Making your own weather forecast Part 2

Now we need to download some data to process.

One thing that tripped me up initially (being relatively naive about how weather models worked) was the simple fact the WRF system requires the output of other models to run a prediction. Why? WRF is what they call a mesoscale or local forecasting model, meaning it doesn’t try to understand what the whole world is doing, it simply focuses on one little area (such as a state or region). Therefore it requires other global models (such as the GFS) telling it what’s going on outside its focused area (what weather patterns are going into the forecast area, for example). So… WRF takes as input a global model and does a far more detailed analysis on the local level to give a forecast better than what the GFS alone could do (in theory).*

So let’s download GFS data for our model run. What I do is simply head on over to NOAA and find a range of GFS products (products = output) I’d like to process here. A ton of data is stored here, and you’ll see there are multiple folders with the same date. It’s really kind of a dumping grounds of output data and can be quite daunting to get your bearings. So let’s slowly walk through it.

At first you’ll see a range of folders, these are the output of GFS runs done at different times during the day, so in theory the latest one is going to be the most accurate. For me — doing this on August 22nd of 2014, the following folders appear waaaay at the bottom of the page:

wrf_dates

You see there’s a GFS model run for the 22nd of August at 00-hours, 06-hours and at 12-hours and 18-hours. Let’s jump into the gfs.2014082218 folder (18-hours) since that’d be the best available forecast we have. Doing so puts me at this URL:

http://www.ftp.ncep.noaa.gov/data/nccf/com/gfs/prod/gfs.2014082218/

Now, there’s a TON of data in here. It’s all various output from global model runs, but what we’re looking for is data packaged into a particular data format (grib2). All of the files have a special name format (so you can do regular expression matches to get the exact data you need), but for our purposes let’s simply do a search for files containing the character sequence “pgrbf“.

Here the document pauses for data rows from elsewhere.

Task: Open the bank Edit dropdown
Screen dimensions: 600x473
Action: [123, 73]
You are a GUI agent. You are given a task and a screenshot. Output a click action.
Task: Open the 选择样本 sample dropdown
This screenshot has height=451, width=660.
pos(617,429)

Doing this search results in files being highlighted as such:

wrf_files

We’re interested in the 16 megabyte files ending in *.grib2. So let’s go ahead and download the files from time 00 to time 09 (the ones we see in the snippet above).

To do so on Linux, I typically move into the directory containing all my other directories (such as WPS and WRFV3) and create a new one called Data. From within this directory I then execute wget to download everything, so something like this:

...
wget http://www.ftp.ncep.noaa.gov/data/nccf/com/gfs/prod/gfs.2014081712/gfs.t12z.pgrbf00.grib2
...

…and so on until all the files I’m interested in are downloaded (typically I write a script to do this, but that’s up to you). When done, the directory should look like this:

shell1

 

And now the magic begins.

  1. Move into the WPS directory and execute the ./link_grib.csh script. What this will do is generate symbolic links to the grib2 data files within the WPS directory. So we execute ./link_grib.csh ../DATA/
  2. Listing the directory contents now reveals a sequence of files named GRIBFILE.*** where *** is a unique moniker suffix. These files are symbolic links to your recently downloaded GRIB2 data files.
  3. Now we’re going to unpackage (or “ungrib”) these datafiles. To do so, we’re going to use a tool called ungrib.exe. Ungrib.exe uses a configuration file to know the fields to unpack from the GFS GRIB2 files, so we’ll create a link to that configuration file by typing ln -s ungrib/Variable_Tables/Vtable.GFS Vtable.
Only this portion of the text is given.